EXERCISE OBJECTIVE: Where an entry holds an image, skip the image but reproduce the rest word for word.

#### THE DATA ####

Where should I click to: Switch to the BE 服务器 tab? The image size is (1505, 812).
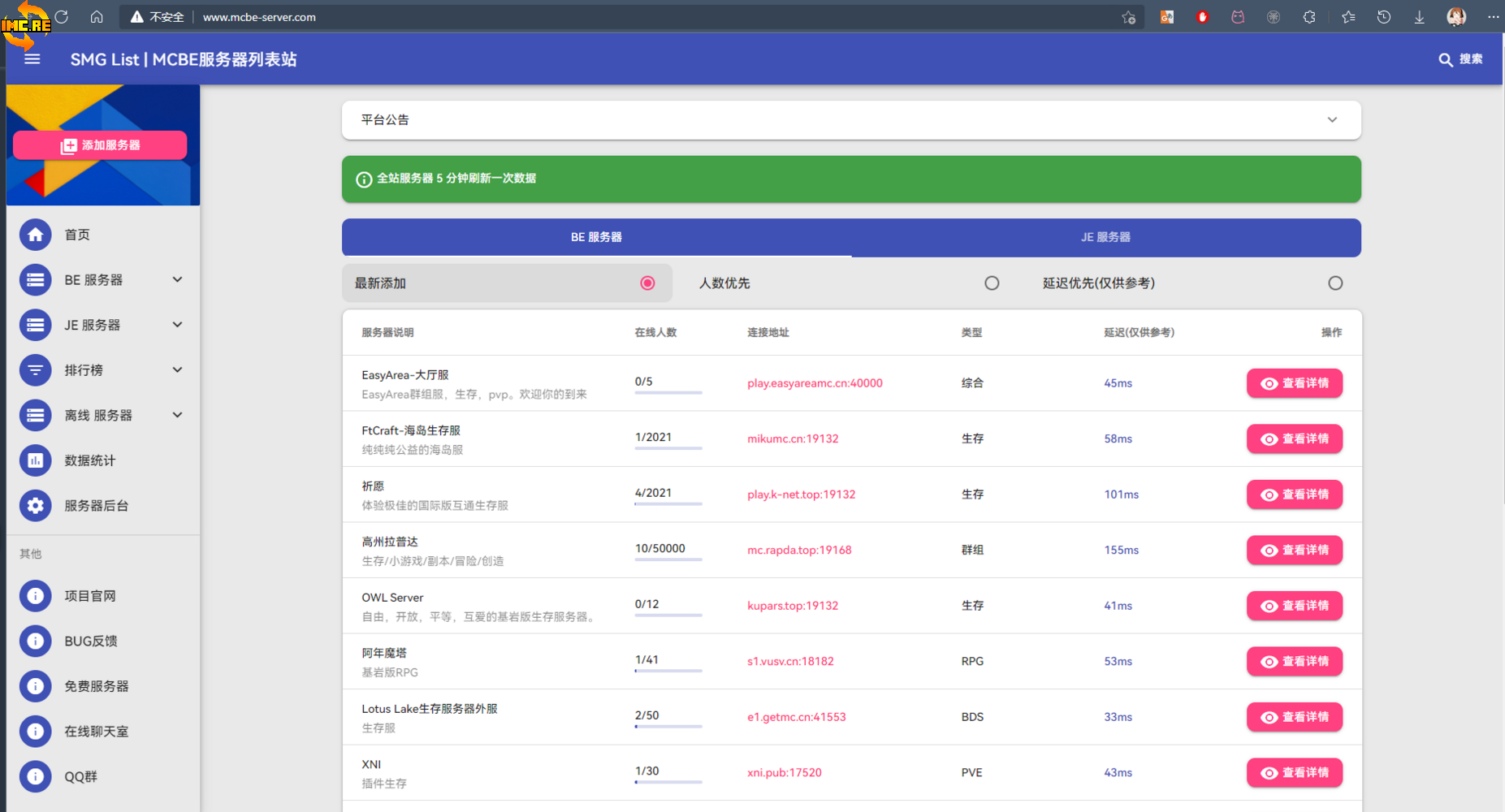coord(596,237)
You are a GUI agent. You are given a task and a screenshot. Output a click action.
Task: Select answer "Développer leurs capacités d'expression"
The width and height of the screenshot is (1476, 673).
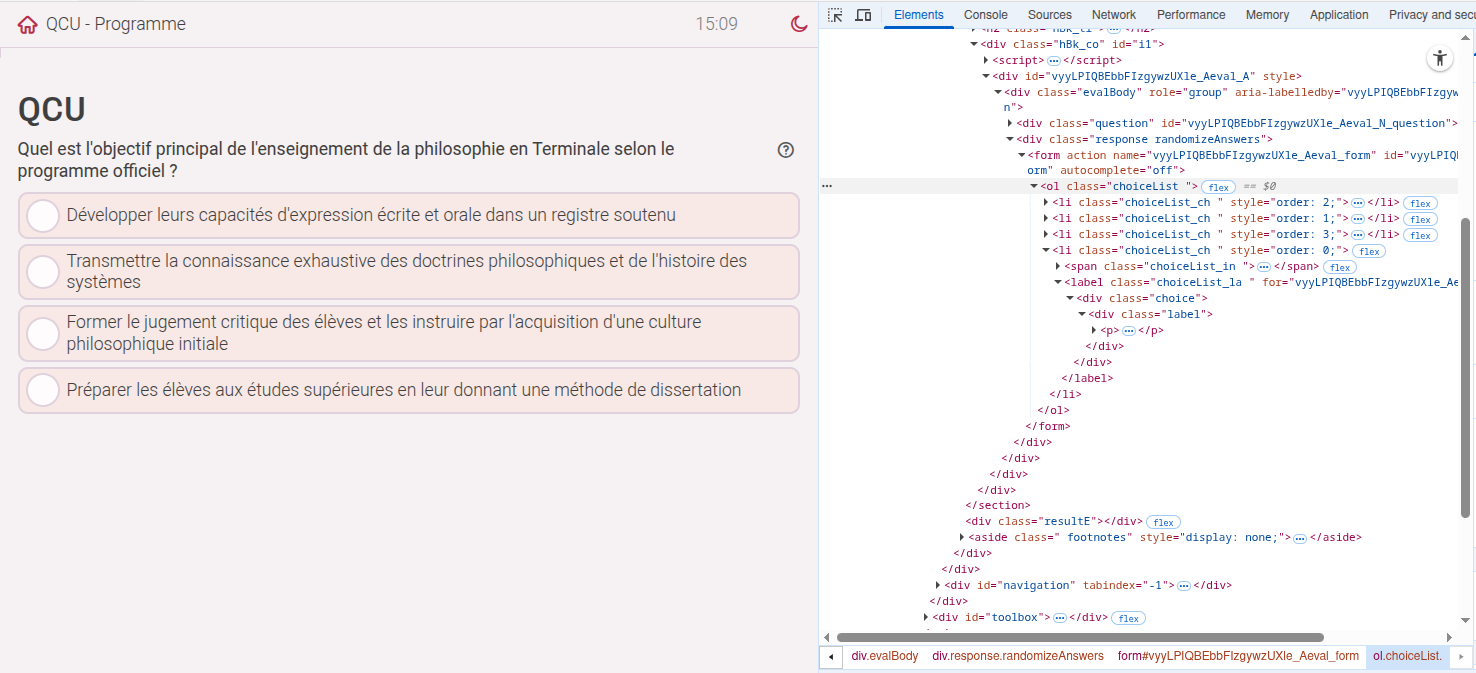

####

ANSWER BELOW:
Where should I click to: Switch to the BE 服务器 tab? The image size is (1505, 812).
coord(596,237)
You are a GUI agent. You are given a task and a screenshot. Output a click action.
Task: Select answer "Développer leurs capacités d'expression"
The width and height of the screenshot is (1476, 673).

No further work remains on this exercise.